Data supplied:
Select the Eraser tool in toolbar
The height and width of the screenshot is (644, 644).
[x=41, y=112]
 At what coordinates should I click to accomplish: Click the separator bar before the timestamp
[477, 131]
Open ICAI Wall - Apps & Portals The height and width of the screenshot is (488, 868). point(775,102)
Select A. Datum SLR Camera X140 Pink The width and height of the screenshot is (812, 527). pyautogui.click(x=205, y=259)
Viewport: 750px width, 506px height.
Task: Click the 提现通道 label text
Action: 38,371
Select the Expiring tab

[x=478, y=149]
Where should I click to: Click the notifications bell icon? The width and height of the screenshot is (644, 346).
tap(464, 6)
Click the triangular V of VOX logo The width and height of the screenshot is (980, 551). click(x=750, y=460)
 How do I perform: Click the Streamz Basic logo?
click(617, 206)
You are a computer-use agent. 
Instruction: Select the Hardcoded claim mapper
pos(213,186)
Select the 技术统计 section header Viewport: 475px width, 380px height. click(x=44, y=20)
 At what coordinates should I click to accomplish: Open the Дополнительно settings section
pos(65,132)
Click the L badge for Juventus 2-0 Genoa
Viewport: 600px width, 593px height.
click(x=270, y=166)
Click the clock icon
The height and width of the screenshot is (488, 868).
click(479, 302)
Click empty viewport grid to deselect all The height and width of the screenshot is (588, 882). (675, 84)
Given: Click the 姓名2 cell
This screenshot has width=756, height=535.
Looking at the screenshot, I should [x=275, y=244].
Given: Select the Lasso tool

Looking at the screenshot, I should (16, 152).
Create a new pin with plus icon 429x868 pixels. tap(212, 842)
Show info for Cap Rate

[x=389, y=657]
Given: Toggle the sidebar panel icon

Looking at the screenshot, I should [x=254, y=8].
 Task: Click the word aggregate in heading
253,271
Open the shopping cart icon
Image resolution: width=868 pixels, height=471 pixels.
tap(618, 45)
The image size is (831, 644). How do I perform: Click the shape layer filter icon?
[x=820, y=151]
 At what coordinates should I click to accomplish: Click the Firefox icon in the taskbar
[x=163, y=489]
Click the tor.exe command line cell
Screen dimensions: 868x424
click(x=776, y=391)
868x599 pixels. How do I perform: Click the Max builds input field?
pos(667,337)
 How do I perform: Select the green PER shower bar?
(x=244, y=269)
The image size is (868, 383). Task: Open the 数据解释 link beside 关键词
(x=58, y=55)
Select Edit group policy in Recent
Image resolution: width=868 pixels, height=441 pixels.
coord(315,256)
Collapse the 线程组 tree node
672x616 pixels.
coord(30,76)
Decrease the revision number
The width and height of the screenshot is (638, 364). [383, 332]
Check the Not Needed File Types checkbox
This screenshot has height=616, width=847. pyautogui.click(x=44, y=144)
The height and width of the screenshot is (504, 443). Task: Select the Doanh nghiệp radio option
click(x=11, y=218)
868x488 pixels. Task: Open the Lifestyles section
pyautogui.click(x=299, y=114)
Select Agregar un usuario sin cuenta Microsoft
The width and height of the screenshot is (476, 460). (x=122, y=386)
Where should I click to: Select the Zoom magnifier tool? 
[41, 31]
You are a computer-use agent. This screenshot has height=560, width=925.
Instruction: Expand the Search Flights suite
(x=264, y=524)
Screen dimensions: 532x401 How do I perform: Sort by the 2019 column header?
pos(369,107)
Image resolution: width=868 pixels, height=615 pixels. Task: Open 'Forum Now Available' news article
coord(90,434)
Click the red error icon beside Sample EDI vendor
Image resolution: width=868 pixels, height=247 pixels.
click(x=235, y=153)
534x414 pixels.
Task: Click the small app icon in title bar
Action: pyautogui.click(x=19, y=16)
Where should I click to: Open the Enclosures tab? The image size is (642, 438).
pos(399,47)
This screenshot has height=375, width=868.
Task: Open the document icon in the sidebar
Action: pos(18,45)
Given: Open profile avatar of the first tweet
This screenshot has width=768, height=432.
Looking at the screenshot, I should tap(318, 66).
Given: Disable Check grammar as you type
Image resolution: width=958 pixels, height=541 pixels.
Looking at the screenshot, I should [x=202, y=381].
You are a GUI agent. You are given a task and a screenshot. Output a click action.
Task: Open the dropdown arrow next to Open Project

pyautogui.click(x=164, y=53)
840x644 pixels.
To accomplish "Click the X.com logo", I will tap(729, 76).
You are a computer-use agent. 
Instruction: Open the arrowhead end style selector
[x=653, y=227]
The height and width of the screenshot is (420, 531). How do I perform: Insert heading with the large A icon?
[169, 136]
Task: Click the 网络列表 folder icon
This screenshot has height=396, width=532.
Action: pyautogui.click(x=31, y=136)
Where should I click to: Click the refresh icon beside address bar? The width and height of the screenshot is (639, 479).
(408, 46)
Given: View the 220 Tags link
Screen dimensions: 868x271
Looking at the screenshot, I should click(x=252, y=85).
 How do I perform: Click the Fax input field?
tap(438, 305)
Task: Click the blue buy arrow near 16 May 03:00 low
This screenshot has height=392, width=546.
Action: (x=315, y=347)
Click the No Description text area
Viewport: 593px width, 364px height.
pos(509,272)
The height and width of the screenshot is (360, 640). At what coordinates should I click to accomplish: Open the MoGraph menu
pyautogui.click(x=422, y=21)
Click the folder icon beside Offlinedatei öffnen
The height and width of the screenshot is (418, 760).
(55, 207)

What to work on:
Print the whole listing above exactly, please.

Task solution:
Select the Eraser tool in toolbar
The height and width of the screenshot is (644, 644).
[x=41, y=112]
 At what coordinates should I click to accomplish: Click the separator bar before the timestamp
[477, 131]
Open ICAI Wall - Apps & Portals The height and width of the screenshot is (488, 868). point(775,102)
Select A. Datum SLR Camera X140 Pink The width and height of the screenshot is (812, 527). pyautogui.click(x=205, y=259)
Viewport: 750px width, 506px height.
Task: Click the 提现通道 label text
Action: 38,371
Select the Expiring tab

[x=478, y=149]
Where should I click to: Click the notifications bell icon? The width and height of the screenshot is (644, 346).
tap(464, 6)
Click the triangular V of VOX logo The width and height of the screenshot is (980, 551). click(x=750, y=460)
 How do I perform: Click the Streamz Basic logo?
click(617, 206)
You are a computer-use agent. 
Instruction: Select the Hardcoded claim mapper
pos(213,186)
Select the 技术统计 section header Viewport: 475px width, 380px height. click(x=44, y=20)
 At what coordinates should I click to accomplish: Open the Дополнительно settings section
pos(65,132)
Click the L badge for Juventus 2-0 Genoa
Viewport: 600px width, 593px height.
click(x=270, y=166)
Click the clock icon
The height and width of the screenshot is (488, 868).
click(479, 302)
Click empty viewport grid to deselect all The height and width of the screenshot is (588, 882). (675, 84)
Given: Click the 姓名2 cell
This screenshot has width=756, height=535.
Looking at the screenshot, I should [x=275, y=244].
Given: Select the Lasso tool

Looking at the screenshot, I should (16, 152).
Create a new pin with plus icon 429x868 pixels. tap(212, 842)
Show info for Cap Rate

[x=389, y=657]
Given: Toggle the sidebar panel icon

Looking at the screenshot, I should [x=254, y=8].
 Task: Click the word aggregate in heading
253,271
Open the shopping cart icon
Image resolution: width=868 pixels, height=471 pixels.
tap(618, 45)
The image size is (831, 644). How do I perform: Click the shape layer filter icon?
[x=820, y=151]
 At what coordinates should I click to accomplish: Click the Firefox icon in the taskbar
[x=163, y=489]
Click the tor.exe command line cell
Screen dimensions: 868x424
click(x=776, y=391)
868x599 pixels. How do I perform: Click the Max builds input field?
pos(667,337)
 How do I perform: Select the green PER shower bar?
(x=244, y=269)
The image size is (868, 383). Task: Open the 数据解释 link beside 关键词
(x=58, y=55)
Select Edit group policy in Recent
Image resolution: width=868 pixels, height=441 pixels.
coord(315,256)
Collapse the 线程组 tree node
672x616 pixels.
coord(30,76)
Decrease the revision number
The width and height of the screenshot is (638, 364). [383, 332]
Check the Not Needed File Types checkbox
This screenshot has height=616, width=847. pyautogui.click(x=44, y=144)
The height and width of the screenshot is (504, 443). Task: Select the Doanh nghiệp radio option
click(x=11, y=218)
868x488 pixels. Task: Open the Lifestyles section
pyautogui.click(x=299, y=114)
Select Agregar un usuario sin cuenta Microsoft
The width and height of the screenshot is (476, 460). (x=122, y=386)
Where should I click to: Select the Zoom magnifier tool? 
[41, 31]
You are a computer-use agent. This screenshot has height=560, width=925.
Instruction: Expand the Search Flights suite
(x=264, y=524)
Screen dimensions: 532x401 How do I perform: Sort by the 2019 column header?
pos(369,107)
Image resolution: width=868 pixels, height=615 pixels. Task: Open 'Forum Now Available' news article
coord(90,434)
Click the red error icon beside Sample EDI vendor
Image resolution: width=868 pixels, height=247 pixels.
click(x=235, y=153)
534x414 pixels.
Task: Click the small app icon in title bar
Action: pyautogui.click(x=19, y=16)
Where should I click to: Open the Enclosures tab? The image size is (642, 438).
pos(399,47)
This screenshot has height=375, width=868.
Task: Open the document icon in the sidebar
Action: pos(18,45)
Given: Open profile avatar of the first tweet
This screenshot has width=768, height=432.
Looking at the screenshot, I should tap(318, 66).
Given: Disable Check grammar as you type
Image resolution: width=958 pixels, height=541 pixels.
Looking at the screenshot, I should [x=202, y=381].
You are a GUI agent. You are given a task and a screenshot. Output a click action.
Task: Open the dropdown arrow next to Open Project

pyautogui.click(x=164, y=53)
840x644 pixels.
To accomplish "Click the X.com logo", I will tap(729, 76).
You are a computer-use agent. 
Instruction: Open the arrowhead end style selector
[x=653, y=227]
The height and width of the screenshot is (420, 531). How do I perform: Insert heading with the large A icon?
[169, 136]
Task: Click the 网络列表 folder icon
This screenshot has height=396, width=532.
Action: pyautogui.click(x=31, y=136)
Where should I click to: Click the refresh icon beside address bar? The width and height of the screenshot is (639, 479).
(408, 46)
Given: View the 220 Tags link
Screen dimensions: 868x271
Looking at the screenshot, I should click(x=252, y=85).
 How do I perform: Click the Fax input field?
tap(438, 305)
Task: Click the blue buy arrow near 16 May 03:00 low
This screenshot has height=392, width=546.
Action: (x=315, y=347)
Click the No Description text area
Viewport: 593px width, 364px height.
pos(509,272)
The height and width of the screenshot is (360, 640). At what coordinates should I click to accomplish: Open the MoGraph menu
pyautogui.click(x=422, y=21)
Click the folder icon beside Offlinedatei öffnen
The height and width of the screenshot is (418, 760).
(55, 207)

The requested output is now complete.